Je suis une louve qui a froid. Je suis une louve qui se tient près des gens. Elle montre les dents pour défendre son clan. Elle défend chacun, sans regarder derrière, sans se demander pourquoi elle le fait. Elle a compris que pour survivre, elle doit les garder près d’elle. Elle ne se pose pas de question. La louve pleure quand les siens n’y arrivent pas. La louve rit quand les siens sont heureux. La louve est une éponge. La louve n’est pas une sainte, elle est simplement peureuse. Elle a affreusement peur du noir, c’est pourquoi elle montre les crocs… c’est impressionnant et ça tient les gens loin.

La louve, c’est celle qui marche au centre de la meute, la tête ni haute, ni basse. Tant que les autres marchent, elle suivra. C’est aussi celle qui se cachera lorsqu’elle est blessée, pour ne pas nuire aux loups et sentir qu’elle est un fardeau. Elle se retira, pour lécher ses plaies en espérant que le clan lui redonnera sa place. Elle a besoin de comprendre sa blessure, pour ne plus avoir à la soigner, parce que quand on marche en regardant devant, parfois on pose le pied sur des épines. Si un autre membre de la meute essaie de venir se coller le museau contre elle pour la réconforter, elle grognera. Elle sait qu’accepter l’aide, c’est accepter d’être vulnérable, accepter d’avoir mal devant les autres. Elle n’insiste pas longtemps et elle sait très bien que sa respiration sera plus calme dans son sommeil, si elle accepte de dormir près d’un des siens.
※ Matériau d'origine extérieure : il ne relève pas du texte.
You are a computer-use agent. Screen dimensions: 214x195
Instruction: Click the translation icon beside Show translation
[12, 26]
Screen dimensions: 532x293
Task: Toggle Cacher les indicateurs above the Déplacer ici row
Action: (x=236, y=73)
Elle n’est pas si bizarre la louve. Elle fait partie de la bande et tient à y rester. Elle n’a qu’une conviction, marcher dans le même sens que les autres. Et tout le clan peut alors dire, peu importe leur direction : « C’est pas nous qui marchons pas droit, c’est les autres qui vont de travers ». Et la louve même si elle marche de travers, même si elle formule mal ses phrases, même si elle a la capacité de tenir des silences interminables, elle continue à marcher… Marchez avec elle…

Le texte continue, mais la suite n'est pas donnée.